Friday 4 November 2011

Mary Stuart, Queen of Scots


The title-page of Eliza Haywood's Mary Stuart, Queen of Scots (1725) claims that the work was "Translated from the French," though her "Introduction" says nothing of it being a translation. When I drafted my entry on this title I suggested that it was "more likely that Haywood wrote an original work that relied heavily on French materials." It looks like I was wrong about this.

Mary Helen McMurran has identified Mary Stuart, Queen of Scots as another translation of Pierre Le Pesant, Sieur de Boisguillebert, Marie Stuart, Reyne d’Escosse. Nouvelle Historique (Paris: Claude Barbin, 1675). I say another because James Freebairn’s translation of this work was proposed in June 1724 and issued "for the Author" in Edinburgh in 1725. That is, Haywood and Freebairn’s translations were competitors.
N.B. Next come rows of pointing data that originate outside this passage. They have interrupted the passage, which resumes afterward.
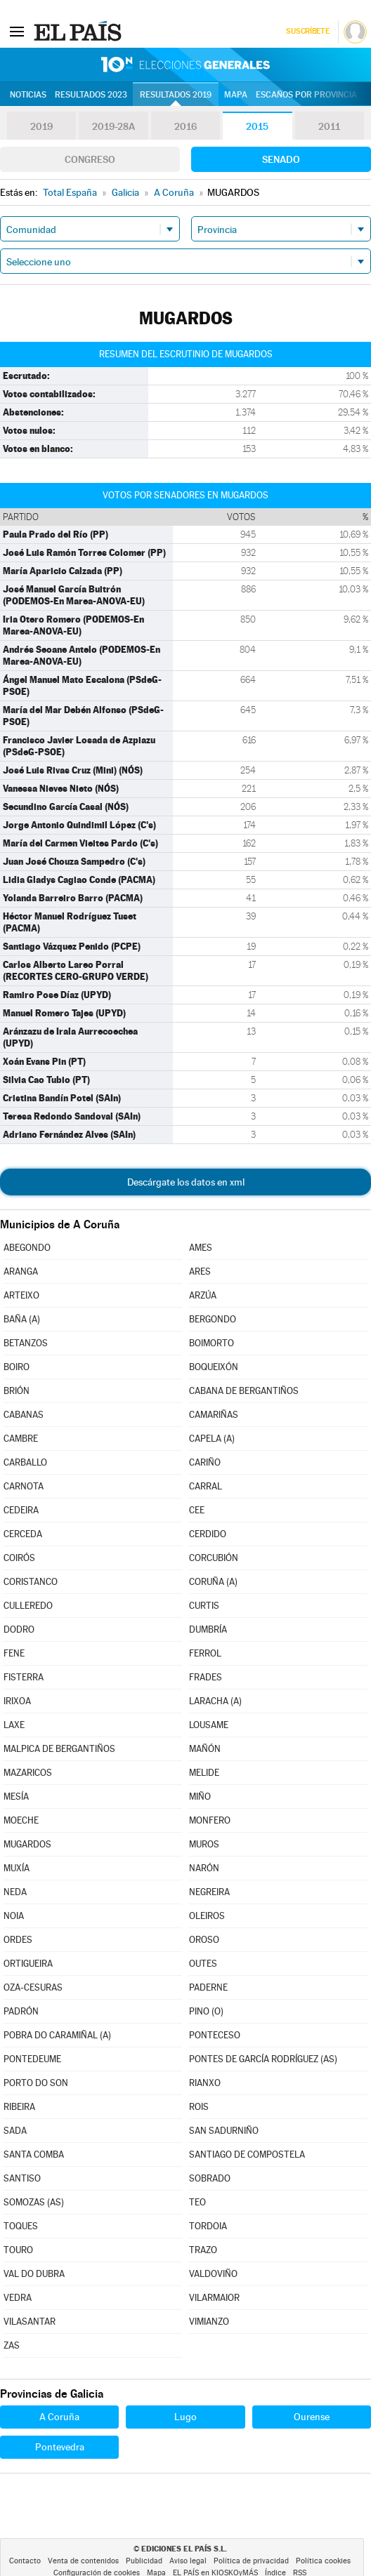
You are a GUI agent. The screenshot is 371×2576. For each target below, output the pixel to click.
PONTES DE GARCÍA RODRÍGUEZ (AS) (263, 2059)
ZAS (12, 2345)
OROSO (204, 1939)
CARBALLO (25, 1462)
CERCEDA (23, 1534)
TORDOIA (208, 2226)
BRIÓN (17, 1391)
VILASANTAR (30, 2321)
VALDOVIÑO (213, 2274)
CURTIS (204, 1605)
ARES (200, 1271)
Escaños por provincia (306, 95)
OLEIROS (207, 1916)
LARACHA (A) (215, 1701)
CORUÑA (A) (213, 1581)
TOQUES (21, 2226)
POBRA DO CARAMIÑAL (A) (57, 2035)
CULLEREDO (28, 1605)
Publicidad (144, 2560)
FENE (14, 1653)
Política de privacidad (251, 2560)
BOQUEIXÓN (213, 1367)
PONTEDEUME (32, 2059)
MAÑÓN (205, 1749)
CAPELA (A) (212, 1438)
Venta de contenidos (83, 2560)
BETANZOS (26, 1343)
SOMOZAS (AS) (34, 2202)
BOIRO (17, 1367)
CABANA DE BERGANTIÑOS (244, 1391)
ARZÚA (202, 1295)
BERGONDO (212, 1319)
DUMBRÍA (208, 1629)
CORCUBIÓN (213, 1558)
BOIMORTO (211, 1343)
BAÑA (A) (22, 1319)
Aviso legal (188, 2560)
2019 (41, 126)
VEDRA (18, 2297)
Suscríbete (307, 31)
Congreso (90, 159)
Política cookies (323, 2560)
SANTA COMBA (34, 2154)
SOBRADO (209, 2178)
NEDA (15, 1892)
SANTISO (22, 2178)
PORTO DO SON (36, 2083)
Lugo (185, 2416)
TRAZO (203, 2250)
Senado (281, 159)
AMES (200, 1247)
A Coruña (59, 2416)
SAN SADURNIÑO (224, 2130)
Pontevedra (59, 2446)
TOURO (18, 2250)
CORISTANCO (31, 1581)
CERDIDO (207, 1534)
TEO (197, 2202)
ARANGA (21, 1271)
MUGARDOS (27, 1844)
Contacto (25, 2560)
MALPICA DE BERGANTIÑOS (59, 1749)
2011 (329, 126)
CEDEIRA (21, 1510)
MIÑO (200, 1796)
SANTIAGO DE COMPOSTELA (247, 2154)
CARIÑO (205, 1462)
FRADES (205, 1677)
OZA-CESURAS (33, 1987)
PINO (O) (206, 2011)
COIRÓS (19, 1558)
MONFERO (209, 1820)
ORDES (18, 1939)
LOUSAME (208, 1725)
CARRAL (205, 1486)
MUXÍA (17, 1868)
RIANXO (205, 2083)
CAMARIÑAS (213, 1414)
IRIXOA (17, 1701)
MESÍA (16, 1796)
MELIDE (204, 1772)
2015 (257, 126)
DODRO (19, 1629)
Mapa (235, 95)
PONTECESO (214, 2035)
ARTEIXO (21, 1295)
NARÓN (204, 1868)
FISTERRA (24, 1677)
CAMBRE (21, 1438)
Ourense (312, 2416)
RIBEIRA (19, 2107)
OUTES (203, 1963)
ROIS (199, 2107)
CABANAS (24, 1414)
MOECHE (21, 1820)
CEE (196, 1510)
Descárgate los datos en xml (186, 1182)
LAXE (14, 1725)
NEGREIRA (209, 1892)
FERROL (205, 1653)
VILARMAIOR (214, 2297)
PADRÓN (21, 2011)
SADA (15, 2130)
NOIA (14, 1916)
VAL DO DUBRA (34, 2274)
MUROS (204, 1844)
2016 (185, 126)
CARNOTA (24, 1486)
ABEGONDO (27, 1247)
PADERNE (208, 1987)
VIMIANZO (209, 2321)
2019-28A (113, 126)
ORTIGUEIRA (28, 1963)
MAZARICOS (28, 1772)
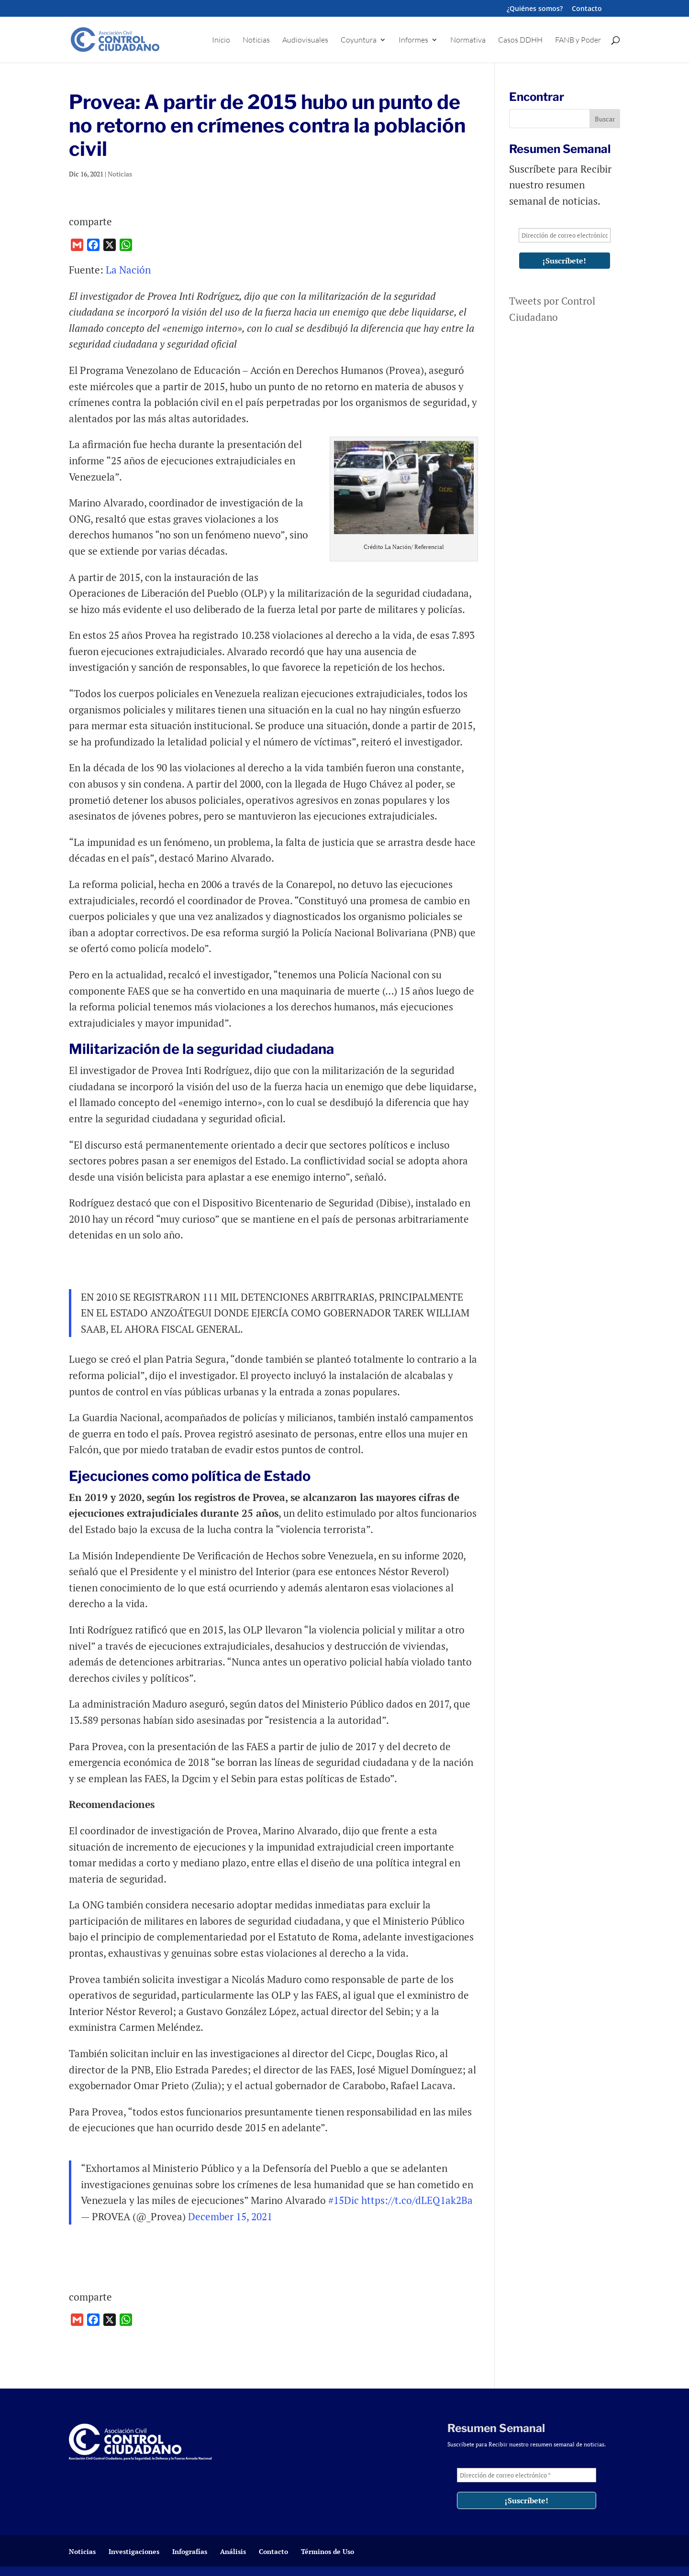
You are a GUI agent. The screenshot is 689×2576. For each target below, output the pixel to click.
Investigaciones (134, 2551)
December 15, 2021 (230, 2216)
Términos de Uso (327, 2551)
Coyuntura (359, 40)
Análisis (233, 2551)
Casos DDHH (520, 40)
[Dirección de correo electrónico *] (565, 235)
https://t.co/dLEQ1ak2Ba (417, 2200)
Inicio (221, 40)
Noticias (256, 40)
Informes (413, 40)
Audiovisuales (305, 40)
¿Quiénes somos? (535, 9)
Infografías (189, 2551)
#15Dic (343, 2200)
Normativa (468, 40)
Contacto (587, 9)
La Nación (128, 269)
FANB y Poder (578, 40)
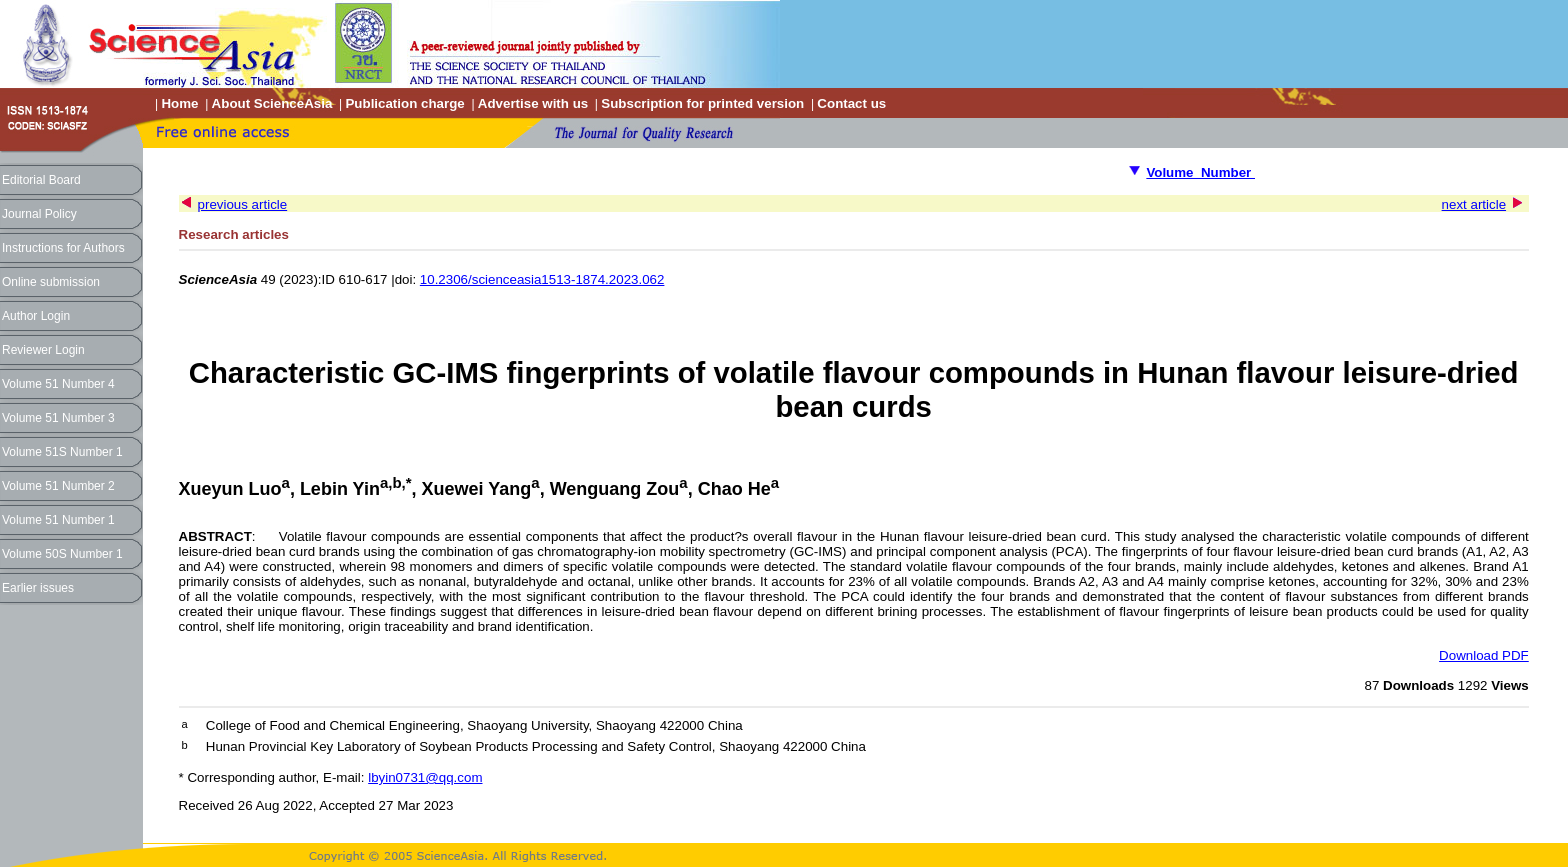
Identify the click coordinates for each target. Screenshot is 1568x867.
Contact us (851, 103)
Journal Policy (39, 214)
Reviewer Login (43, 350)
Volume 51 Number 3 (58, 418)
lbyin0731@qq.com (425, 777)
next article (1474, 204)
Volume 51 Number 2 (58, 486)
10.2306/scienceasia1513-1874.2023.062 (542, 279)
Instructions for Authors (63, 248)
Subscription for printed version (702, 103)
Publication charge (404, 103)
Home (179, 103)
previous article (243, 204)
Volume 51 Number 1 (58, 520)
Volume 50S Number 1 (62, 554)
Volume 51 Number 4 (58, 384)
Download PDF (1484, 655)
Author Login (36, 316)
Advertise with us (533, 103)
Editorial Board (41, 180)
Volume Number (1200, 172)
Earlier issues (38, 588)
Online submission (51, 282)
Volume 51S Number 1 (62, 452)
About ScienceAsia (272, 103)
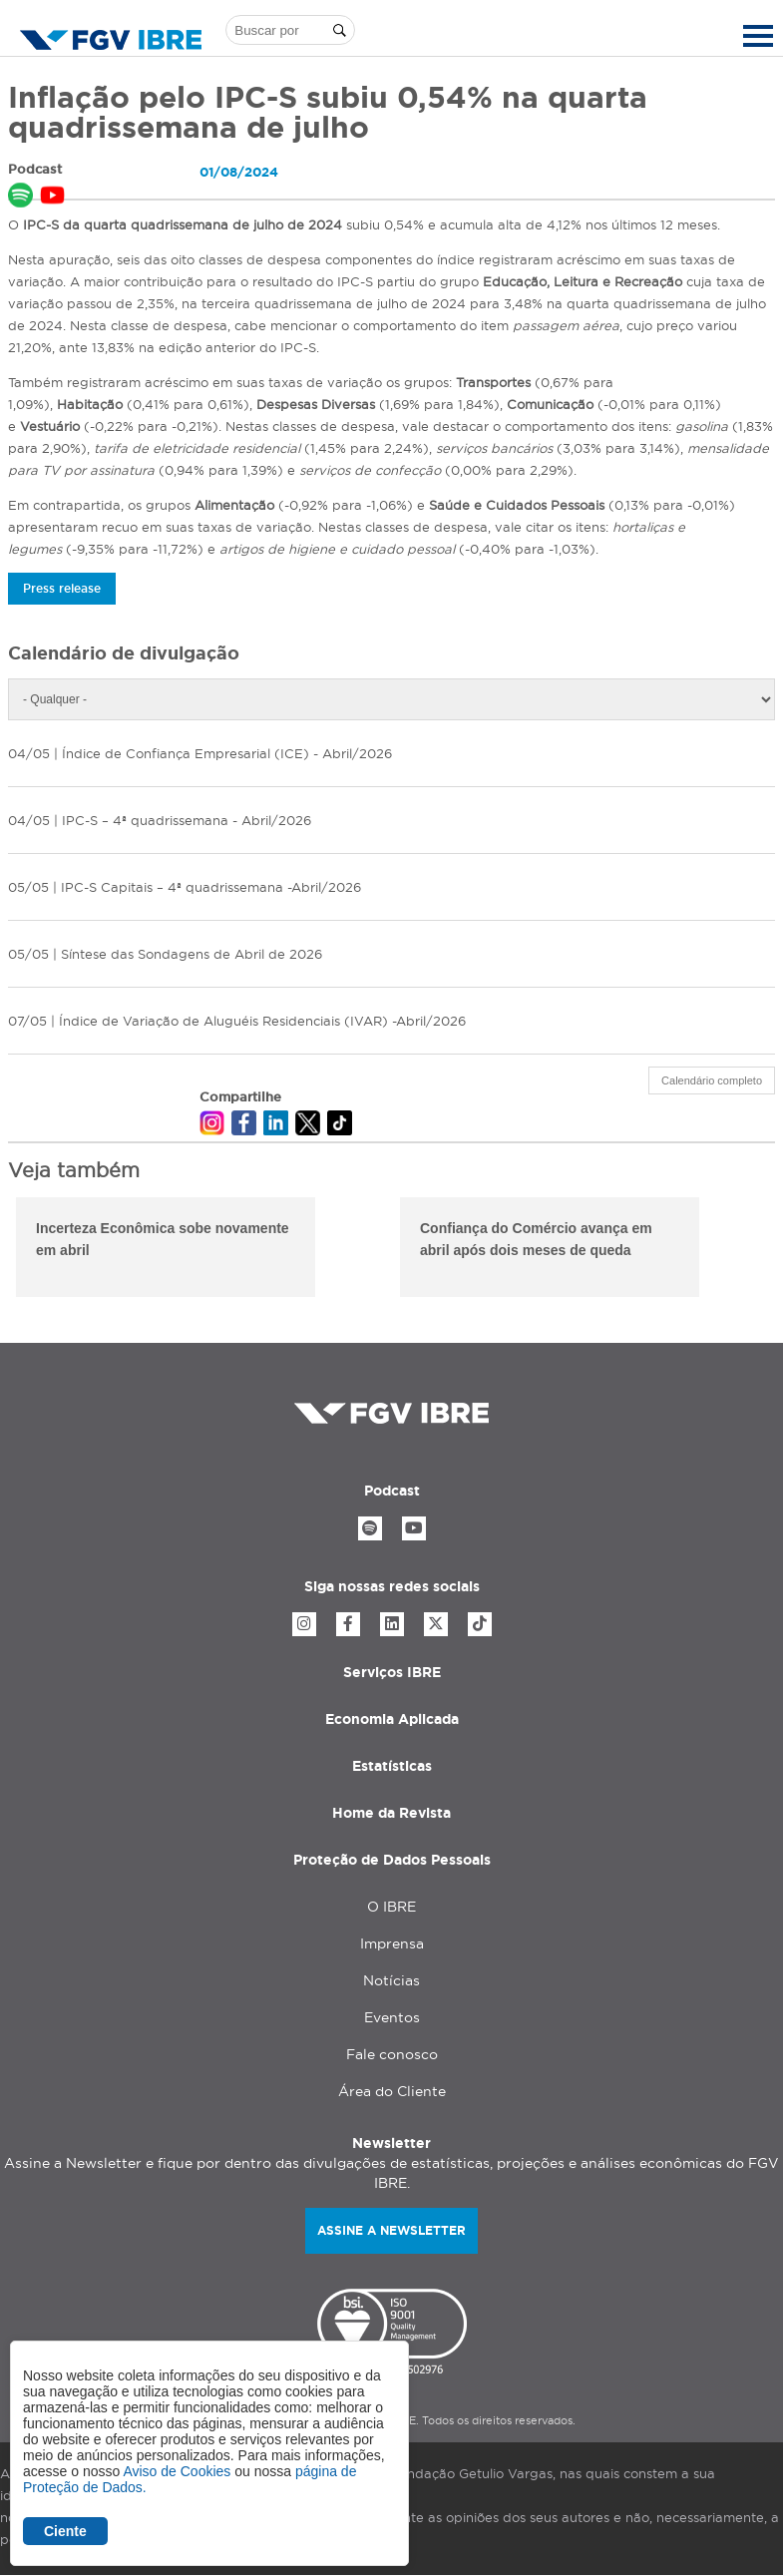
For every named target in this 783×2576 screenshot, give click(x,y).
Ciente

McMurran makes her case well and does an excellent job of comparing the two translations in The Spread of Novels: Translation and Prose Fiction in the Eighteenth Century (Princeton, 2010). Although I am disappointed that I "missed" this identification, I only missed it in the sense that I ought to have recognised the similarities of the Haywood and Freebairn’s translations, no scholar previous to 2004 having made the identification. That is, McMurran deserves full credit for making the attribution and will have it in the second edition of my Bibliography!

It is particularly pleasing to see work being done on Haywood's translations and the translation of works by Haywood into European languages. (I have mentioned before that Melbourne's Aleksondra Hultquist is doing important work on Haywood's La Belle Assemblee; see here.) No doubt, as this type of scholarship develops, more of Haywood's sources will be revealed but we will also get a much clearer idea of Haywood's creative input into her translations—as we do in McMurran's section on Haywood (82–90).